- **Gestellte Aufgabe 1**: Gib aus dem Auszug zur Polizeiflucht den Abschnitt von „Allerdings gebietet vorliegend“ bis „nicht entschieden wurden.“ wortgetreu aus.

- **Bereitgestellter Auszug**:
Zur Last gelegt wird dem Beschuldigten ein Verstoß gegen § 315d Abs. 1 Nr. 3 StGB in Form der sog. Polizeiflucht. Das LG ordnet einen Pflichtverteidiger wegen Schwierigkeit der Rechtslage bei:

„Die sofortige Beschwerde hat auch in der Sache Erfolg. ….

Allerdings gebietet vorliegend die Schwierigkeit der Rechtslage die Beiordnung eines Pflichtverteidigers. Eine schwierige Rechtslage ist gegeben, wenn bei Anwendung des materiellen oder formellen Rechts im konkreten Verfahren Rechtsfragen beantwortet werden müssen, die bislang nicht entschieden wurden.

Die Beurteilung der seitens des Verteidigers aufgeworfenen Frage der Verhältnismäßigkeit der (vorläufigen) Entziehung der Fahrerlaubnis vor dem Hintergrund eines etwaigen Verstoßes gegen das Beschleunigungsgebot begründet keine Schwierigkeit der Rechtslage. Diese Frage ist als Teil der üblichen, keine besonderen Schwierigkeiten aufweisenden rechtlichen Beurteilung eines Sachverhaltes durch den Strafrichter anzusehen.

- **Gestellte Aufgabe 2**: Gib aus den Datensätzen den Abschnitt von der Zeile mit „How do I perform: Open“ bis einschließlich der Zeile mit „click(264, 39)“ unverändert zurück. Lass die Bilder dabei weg.

- **Bereitgestellte Datensätze**:

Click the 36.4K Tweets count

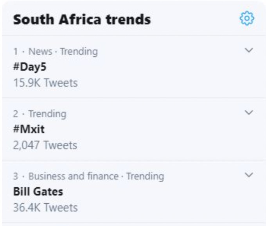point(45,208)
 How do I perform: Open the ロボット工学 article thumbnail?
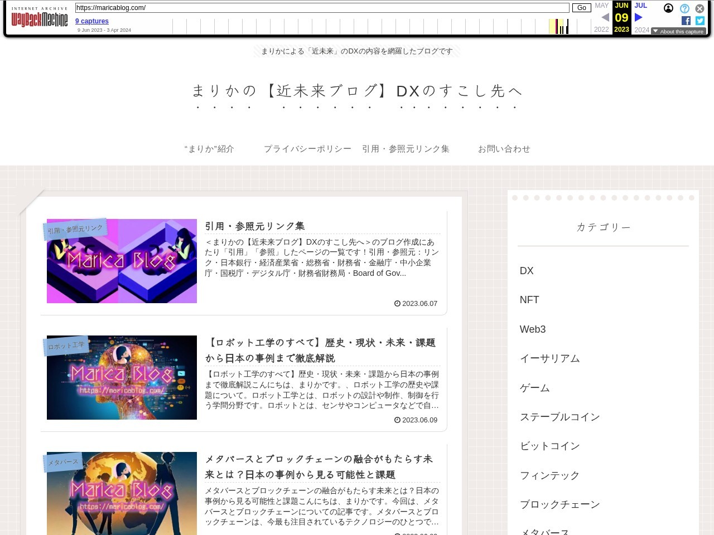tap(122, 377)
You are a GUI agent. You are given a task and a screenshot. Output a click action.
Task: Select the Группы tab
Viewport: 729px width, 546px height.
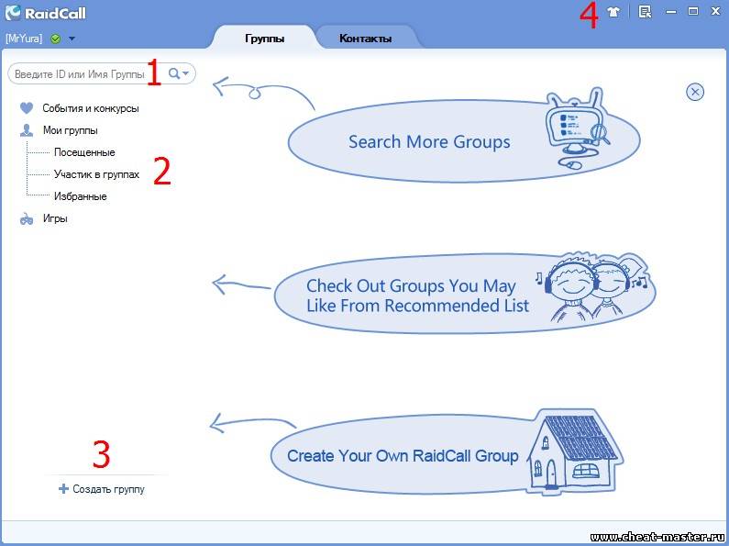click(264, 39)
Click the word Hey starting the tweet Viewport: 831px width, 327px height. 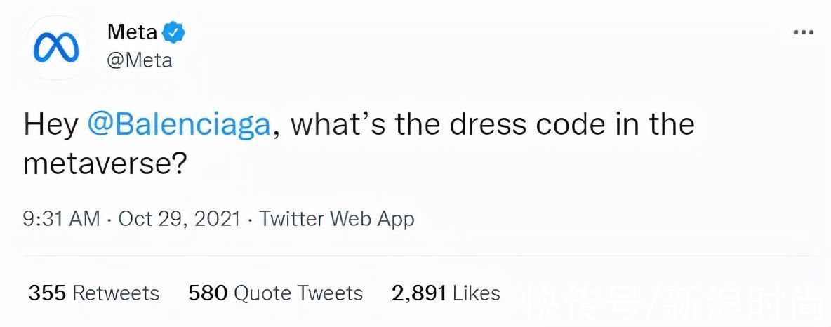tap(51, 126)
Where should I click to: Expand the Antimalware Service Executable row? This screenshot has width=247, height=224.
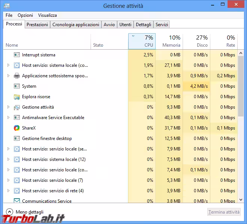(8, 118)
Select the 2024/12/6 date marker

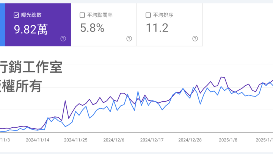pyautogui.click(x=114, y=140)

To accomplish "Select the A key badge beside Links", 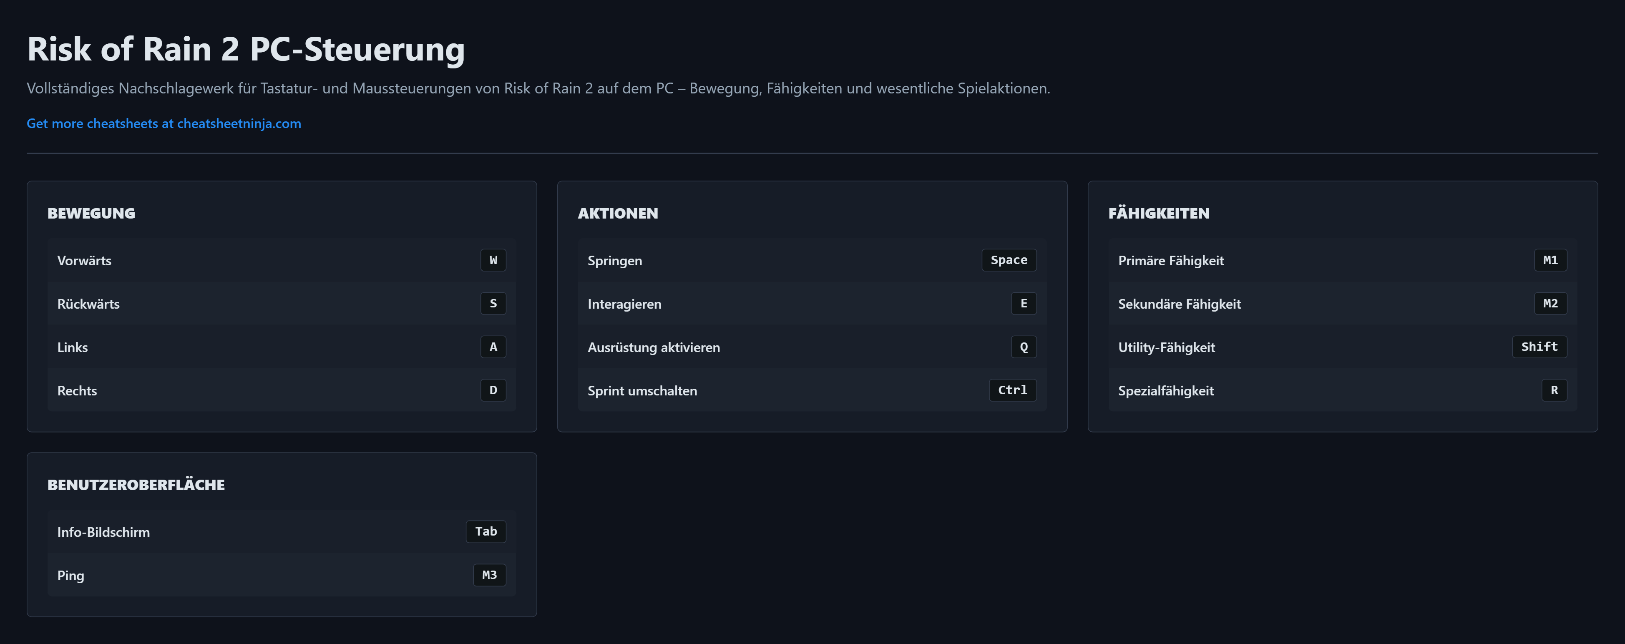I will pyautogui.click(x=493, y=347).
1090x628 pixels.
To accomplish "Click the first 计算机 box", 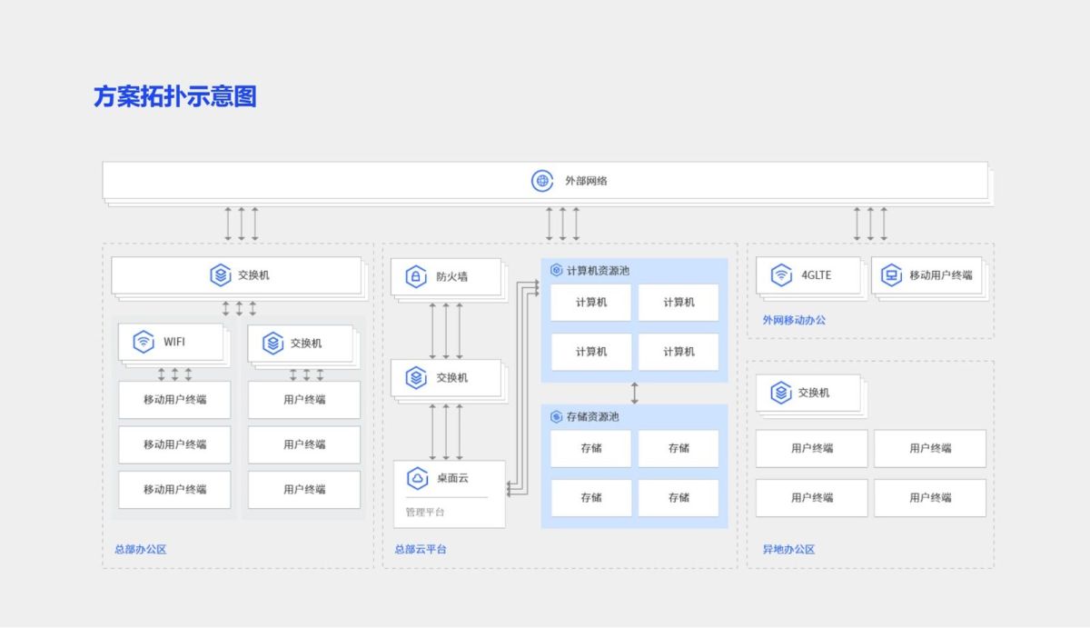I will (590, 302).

- **Ergebnis 1**:
Allerdings gebietet vorliegend die Schwierigkeit der Rechtslage die Beiordnung eines Pflichtverteidigers. Eine schwierige Rechtslage ist gegeben, wenn bei Anwendung des materiellen oder formellen Rechts im konkreten Verfahren Rechtsfragen beantwortet werden müssen, die bislang nicht entschieden wurden.

- **Ergebnis 2**:
 How do I perform: Open the ロボット工学 article thumbnail?
tap(122, 377)
You are a GUI agent. You are given a task and a screenshot. Output a click action.
Task: Select the Группы tab
Viewport: 729px width, 546px height.
click(264, 39)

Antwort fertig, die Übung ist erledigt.